그리고 모델이 어떤 성능을 보이는지 알아보겠습니다. 손실(오류를 나타내는 숫자, 값이 낮을수록 좋음) 및 정확성의 두 가지 값이 반환됩니다.

results = model.evaluate(test_examples, test_labels)

print(results)

782/782 [==============================] - 3s 3ms/step - loss: 0.5948 - accuracy: 0.8467
[0.5948469042778015, 0.8467199802398682]

상당히 단순한 이 접근 방식으로 약 87%의 정확도가 얻어집니다. 더 발전된 방식을 이용하면 모델이 95%에 근접합니다.

시간 경과에 따른 정확도 및 손실 그래프 생성

model.fit()은 History 객체를 반환합니다. 여기에는 훈련하는 동안 일어난 모든 정보가 담긴 딕셔너리(dictionary)가 들어 있습니다:

history_dict = history.history
history_dict.keys()

dict_keys(['loss', 'accuracy', 'val_loss', 'val_accuracy'])

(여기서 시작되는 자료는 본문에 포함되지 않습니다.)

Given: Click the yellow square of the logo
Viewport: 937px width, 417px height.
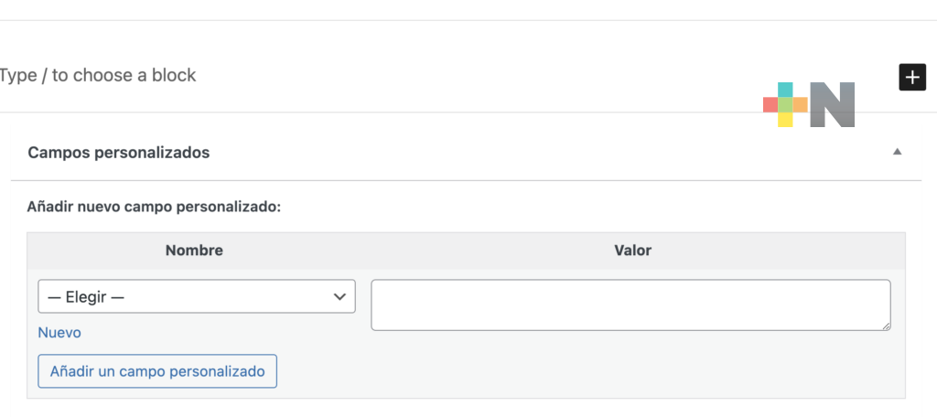Looking at the screenshot, I should tap(785, 120).
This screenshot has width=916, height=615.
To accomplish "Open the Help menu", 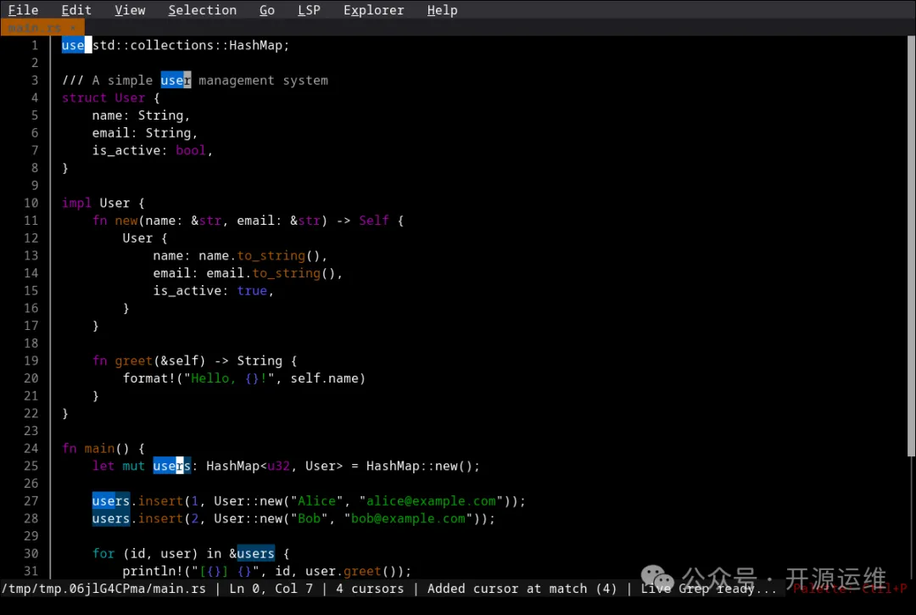I will (x=442, y=10).
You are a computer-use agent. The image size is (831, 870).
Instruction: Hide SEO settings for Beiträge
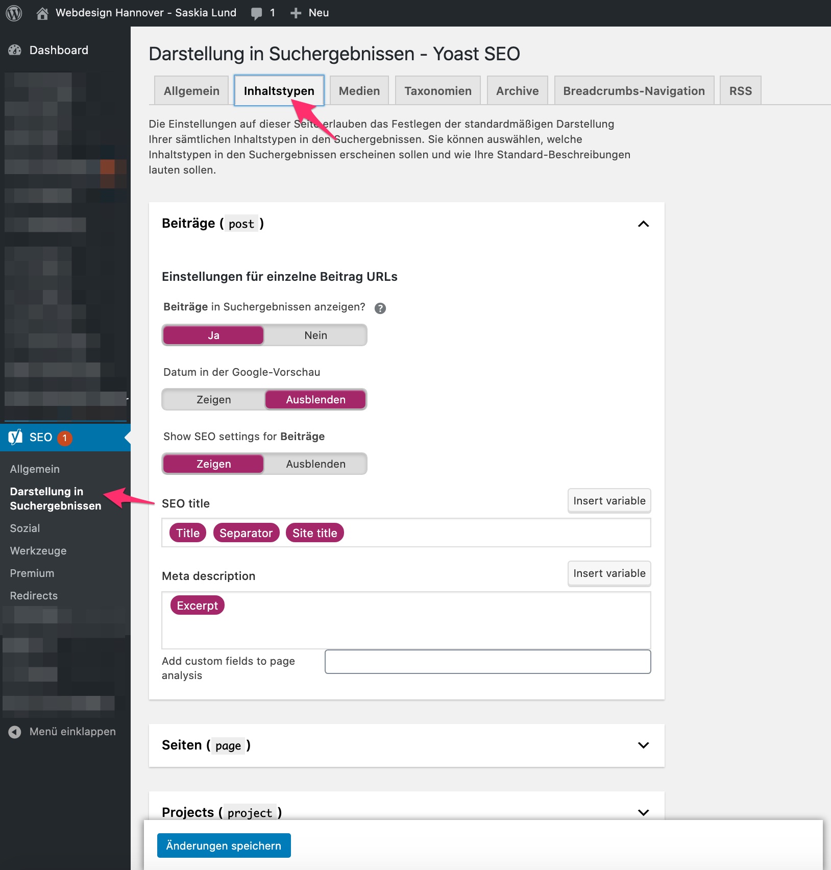[315, 464]
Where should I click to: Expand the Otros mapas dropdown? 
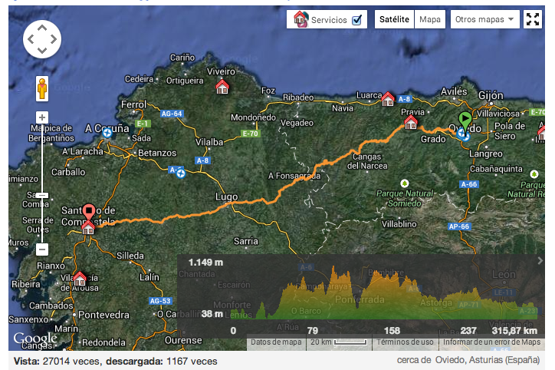click(x=484, y=19)
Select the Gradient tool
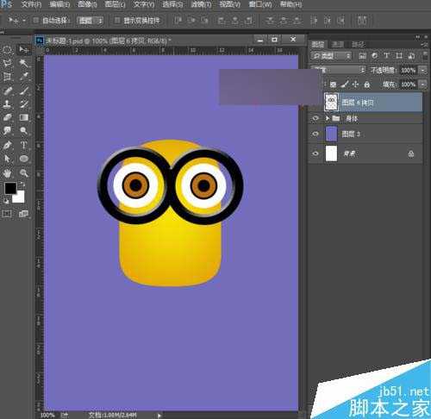The width and height of the screenshot is (431, 419). [x=24, y=117]
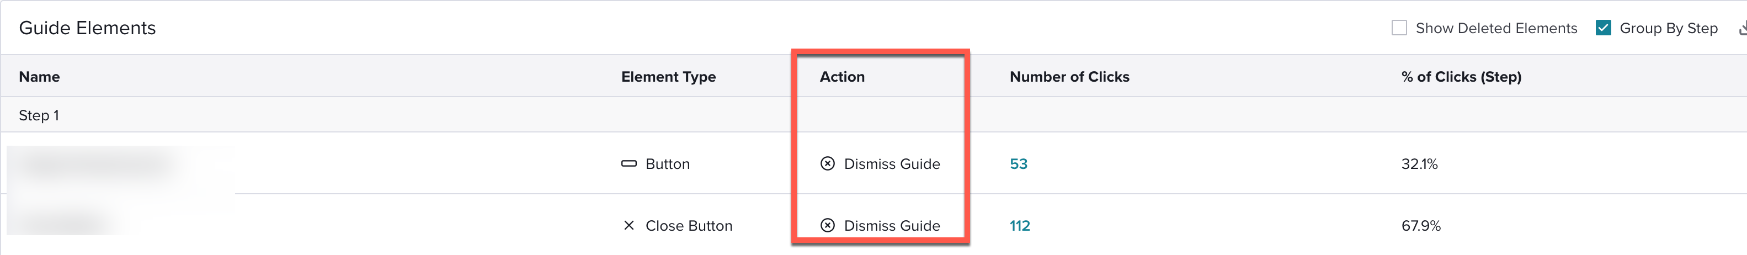Sort by the Element Type column header

[668, 77]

4개의 항목이 있습니다. 훈련 및 검증 중에 모니터링되는 각 메트릭에 대해 하나씩 있습니다. 이들 항목을 사용하여 비교를 위한 훈련 및 검증 손실과 훈련 및 검증 정확성을 플롯할 수 있습니다.

acc = history_dict['accuracy']
val_acc = history_dict['val_accuracy']
loss = history_dict['loss']
val_loss = history_dict['val_loss']

epochs = range(1, len(acc) + 1)

# "bo" is for "blue dot"
plt.plot(epochs, loss, 'bo', label='Training loss')
# b is for "solid blue line"
plt.plot(epochs, val_loss, 'b', label='Validation loss')
plt.title('Training and validation loss')
plt.xlabel('Epochs')
plt.ylabel('Loss')
plt.legend()

plt.show()

png

plt.clf()   # clear figure

plt.plot(epochs, acc, 'bo', label='Training acc')
plt.plot(epochs, val_acc, 'b', label='Validation acc')
plt.title('Training and validation accuracy')
plt.xlabel('Epochs')
plt.ylabel('Accuracy')
plt.legend()

plt.show()

png

이 그래프에서 점선은 훈련 손실과 훈련 정확도를 나타냅니다. 실선은 검증 손실과 검증 정확도입니다.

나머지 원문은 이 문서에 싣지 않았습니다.